One evening recently I received a long email from my wonderful agent, with more suggestions about revisions to my manuscript. I admit I was disappointed; I’d thought I’d nailed it on the last draft and we were done. Guess not.

So I proceeded to my usual two-humped process when receiving this kind of feedback. The first hump is, "No way; that doesn’t make sense." But my agent is smart and savvy, and after thinking about it, I had to agree that most of her recommendations do make sense. The second hump is, "Omigod, I can’t do that. I’m not smart enough, talented enough." That hill is harder to climb.

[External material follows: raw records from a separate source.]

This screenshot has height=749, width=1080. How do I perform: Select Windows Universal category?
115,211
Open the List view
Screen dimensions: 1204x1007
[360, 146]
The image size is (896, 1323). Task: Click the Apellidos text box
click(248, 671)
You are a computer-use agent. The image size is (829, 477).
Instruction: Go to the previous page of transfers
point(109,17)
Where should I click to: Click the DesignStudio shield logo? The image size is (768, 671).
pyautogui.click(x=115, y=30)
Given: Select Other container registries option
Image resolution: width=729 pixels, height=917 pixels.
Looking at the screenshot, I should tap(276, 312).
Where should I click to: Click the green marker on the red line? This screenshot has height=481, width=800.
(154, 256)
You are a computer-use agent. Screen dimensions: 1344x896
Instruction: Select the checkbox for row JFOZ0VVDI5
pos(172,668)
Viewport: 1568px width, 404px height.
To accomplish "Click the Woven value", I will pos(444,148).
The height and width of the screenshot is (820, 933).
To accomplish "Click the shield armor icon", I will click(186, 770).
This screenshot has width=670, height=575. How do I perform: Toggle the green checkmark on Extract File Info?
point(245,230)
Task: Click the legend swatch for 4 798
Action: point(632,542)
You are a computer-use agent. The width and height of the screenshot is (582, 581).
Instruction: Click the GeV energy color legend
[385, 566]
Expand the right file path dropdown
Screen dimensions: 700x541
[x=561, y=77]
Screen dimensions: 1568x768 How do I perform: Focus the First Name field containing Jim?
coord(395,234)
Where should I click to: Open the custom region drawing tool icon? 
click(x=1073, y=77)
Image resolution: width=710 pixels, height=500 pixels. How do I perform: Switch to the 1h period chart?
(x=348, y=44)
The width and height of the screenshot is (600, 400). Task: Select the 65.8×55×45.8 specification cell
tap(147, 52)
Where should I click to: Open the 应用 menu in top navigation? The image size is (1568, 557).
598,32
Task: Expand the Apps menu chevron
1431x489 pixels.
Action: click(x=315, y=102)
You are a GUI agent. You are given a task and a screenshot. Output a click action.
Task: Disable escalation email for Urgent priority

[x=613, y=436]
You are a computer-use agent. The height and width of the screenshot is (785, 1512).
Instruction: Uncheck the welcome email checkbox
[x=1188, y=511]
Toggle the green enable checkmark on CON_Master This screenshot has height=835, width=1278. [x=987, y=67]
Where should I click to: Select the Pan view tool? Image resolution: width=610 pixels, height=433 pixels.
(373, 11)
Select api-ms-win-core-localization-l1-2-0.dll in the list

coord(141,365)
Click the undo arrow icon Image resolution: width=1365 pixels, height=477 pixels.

That process brought me to about 11:00 p.m. Robby was still in Brazil. I didn’t want to talk with anyone else. My BFF Liz and I had already emailed back and forth about it multiple times. Even watching my town fireworks – spectacular even from my back yard – hadn’t been able to stop my brain from mentally writing the new sections, cutting the superfluous material. I knew there was no way I would fall asleep.

Next I tried reading, but the beautifully crafted and very literary short story collection I’m reading just couldn’t overpower my own thoughts. I tried another book, by an author I’ve never read, and while the story interested me, the writing was so clunky I had to put it down. Finally picked up FAITHFUL PLACE, by Tana French. I rarely read mysteries these days, but I’d enjoyed IN THE WOODS, and I needed a page-turner.

French was the perfect choice. Her prose is clean and smooth, the setting exotic and believable, and the murder grabbed my interest emotionally and intellectually. After 100 pages, I fell asleep with her words in my head instead of mine.

I kept reading the next morning; what really fascinated me were her characters and the depth of their interaction. Tana French totally convinced me that these estranged siblings would sit in a bar, talking about the body discovered near their home. Talking aloud and thinking about the dynamics that led to the dysfunction of their family and might have led to the murder. Eureka, because that kind of scene was, I think, what my agent was trying to urge me to explore more deeply in my manuscript: a powerful emotional theme that flows too quietly through the story, but needs more attention in order to surge and flood. Okay. I get it now.

When in doubt, read. It doesn’t always lead to sleep, but often offers inspiration.